What impairment does behind the wheel
First off, remember that alcohol can impair three different key areas. The first is muscle coordination, the second is reasoning and the third is just general thinking and cognitive function. The amount of alcohol someone has consumed determines, to some degree, how great this impairment will be.
With that in mind, some of the signs that police look for are clearly related to reasoning and cognitive issues. For instance, a driver who is driving well below the speed limit or who doesn’t drive when the light turns green may be so impaired that they are simply not processing what’s happening around them. Even if their vehicle isn’t moving, this can be evidence of impaired cognitive function.
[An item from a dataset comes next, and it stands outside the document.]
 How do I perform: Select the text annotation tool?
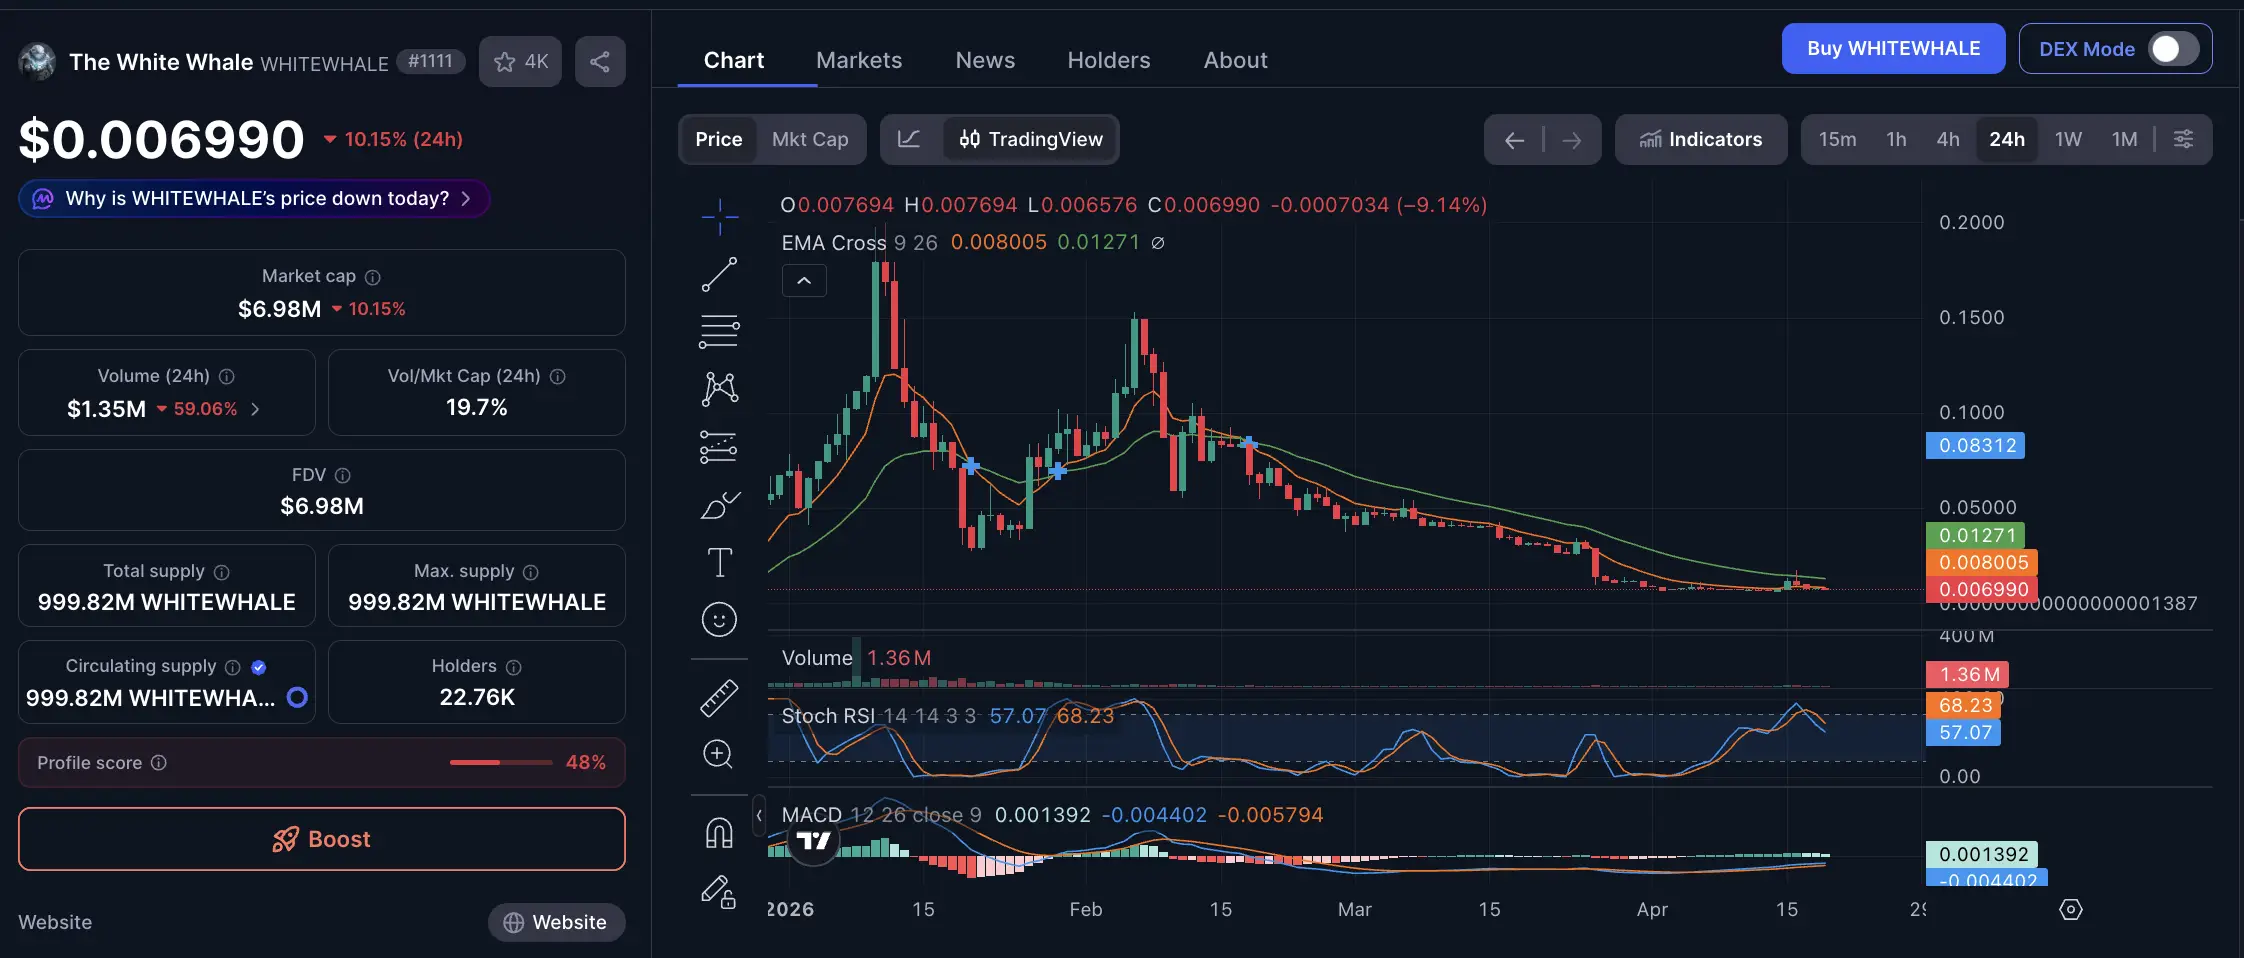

In other cases, drivers are able to focus well enough to continue driving, but they make physical errors because of the way that alcohol impacts their motor skills. An example of this could be when someone swerves back-and-forth on the road, when they make excessively wide turns or when they have a near miss and almost cause a car accident. They may be able to react at the last second to avoid it, but it’s clear that they are not as fully in control of the vehicle as they should be.
Have you been arrested?
You certainly can be arrested by an officer who believes you’re impaired, even when you didn’t present any of these signs and even if you haven’t been drinking. Officers do make mistakes and things like field sobriety tests and breath tests are not always reliable. Make sure you know what legal defense options you have.